Iran: «La manifestation des jeans» se moque de Netanyahou

Le Premier ministre israélien s’est attiré les foudres de la jeunesse iranienne à la suite d’une interview accordée dimanche soir au service en langue perse de la BBC. « Je pense que si les Iraniens étaient libres, ils porteraient des jeans, écouteraient de la musique occidentale et participeraient à des élections libres », a-t-il déclaré à la chaîne.

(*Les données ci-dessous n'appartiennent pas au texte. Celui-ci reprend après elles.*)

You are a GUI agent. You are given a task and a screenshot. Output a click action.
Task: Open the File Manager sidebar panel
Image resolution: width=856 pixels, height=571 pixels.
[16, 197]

D’après les analystes du New York Times et du journal israélien Haaretz, les propos de Benjamin Netanyahou relèvent d’une tentative maladroite de dresser la jeunesse de la République islamiste contre le président nouvellement élu Hassan Rohani. Or, le résultat escompté est exactement l’opposé de ce que le Premier ministre israélien attendait probablement à l’issue de cette interview.

Une page Facebook intitulée « Nos jeans dans la gueule de Netanyahou. Bibi fait attention » a été ouverte peu de temps après. Les jeunes y postent des messages et d’images d’eux en jeans. A ce jour, elle est suivie par plus de 600 internautes.

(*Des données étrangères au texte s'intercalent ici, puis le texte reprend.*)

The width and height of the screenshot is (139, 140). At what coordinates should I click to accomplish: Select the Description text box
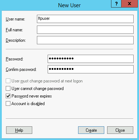[85, 40]
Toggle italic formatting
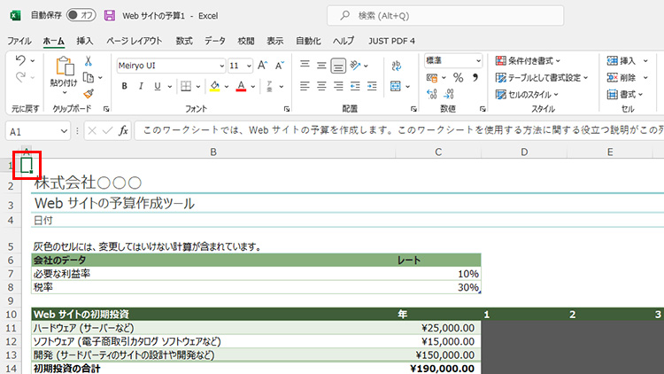The height and width of the screenshot is (374, 664). point(141,86)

« Nous portons des jeans Mr Netanyahou, nous écoutons de la musique américaine mais vous ne savez rien sur l’Iran et ses gens », « J’espère qu’un styliste iranien va s’inspirer pour créer une nouvelle marque appelée « BIBI », « Eh ! Netanyahou, je parie que vous ne le saviez pas… les jeans sont démodés en Iran maintenant, nous préférons les slims et les leggings colorés, même en centre-ville ! », témoigne la jeunesse iranienne sur Facebook et Twitter.

« Bibi est en retard de presque 30 ans »

Même si les femmes iraniennes doivent observer le port du voile et font l’objet de nombreuses restrictions vestimentaires, le port des jeans fait partie de la vie quotidienne de la population. Par ailleurs, cette pièce a été seulement interdite temporairement à la suite de la Révolution islamique de 1979. Alors que les jeans étaient perçus comme un symbole des États-Unis et comme une revendication des valeurs de l’Occident.

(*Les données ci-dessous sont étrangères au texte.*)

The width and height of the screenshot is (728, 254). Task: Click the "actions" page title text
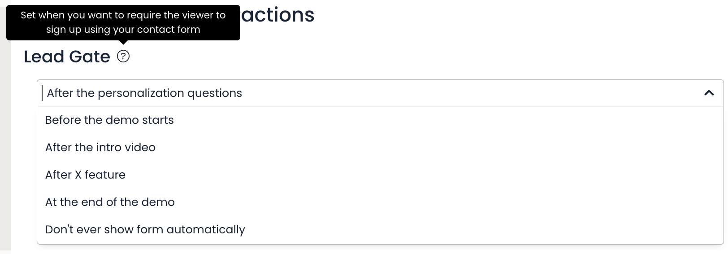[278, 15]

Quant à la musique occidentale, il est vrai que son expansion se heurte aux règles fixées par la République islamique. Selon le correspondant à Téhéran du New York Times, à l’exception des émissions de fitness, les radios publiques de la capitale ne peuvent pas diffuser de musique occidentale. Mais l’interdiction est en fait peu respectée notamment grâce à un accès de plus en plus aisé à internet- dans les restaurants, les magasins et les lieux publics.